> [READING PASSAGE]
<<<<

Image credit: Marc Chagall, Farm and Red Sun, 1945, © Christie’s Images Ltd – ARTOTHEK

Janet Riley and the American Meat Institute

Janet Riley, Senior Vice President, Public Affairs and Member Services, speaks to us about transparency and animal welfare in the meat industry.

On August 23rd of 2012, the American Meat Institute released a video on YouTube that features Temple Grandin explaining the humane slaughter of cattle at a typical beef plant. The AMI initiative is called The Glass Walls Project. Here are links for both the American Meat Institute website and the Glass Walls Project video:

We travelled to Washington, DC on November 30th to speak with Janet Riley about the new meat industry focus on transparency. She is also the Animal Welfare Liaison for the AMI and has worked extensively with Temple Grandin over the past two decades. As she explained to us, one of the reasons for transparency is that many animal activist undercover videos of slaughterhouses show the animals’ hind legs kicking and claim that these are live and sentient animals. However, these movements are autonomic reflexes that occur after an animal has been rendered insensible to pain and is unconscious. What is important is to look at the head to see that the eyes are open in a wide blank stare, that the tongue is distended, and that the head is floppy.

>>>>

> [GIVEN INFORMATION]
<<<<

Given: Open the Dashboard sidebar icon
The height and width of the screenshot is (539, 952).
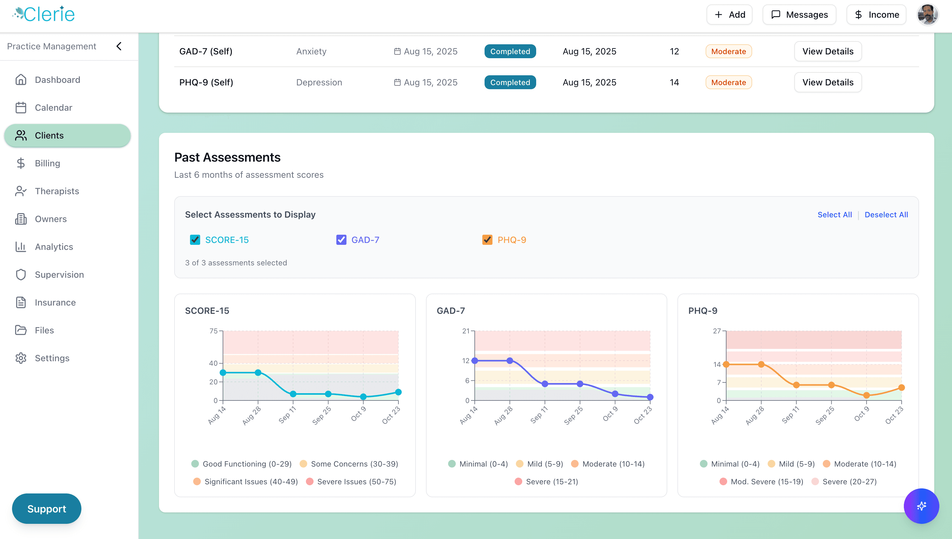Looking at the screenshot, I should pyautogui.click(x=21, y=80).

>>>>

> [PROBLEM TO WORK ON]
Using the Janet Riley text, answer these:
1. On what date did the American Meat Institute release its video on YouTube?
2. What is the AMI initiative called?
3. For how long has Janet Riley worked with Temple Grandin?
Rely only on the Janet Riley text, not on the data.

> [SOLUTION FOR THIS EXERCISE]
1. August 23rd of 2012
2. The Glass Walls Project
3. Over the past two decades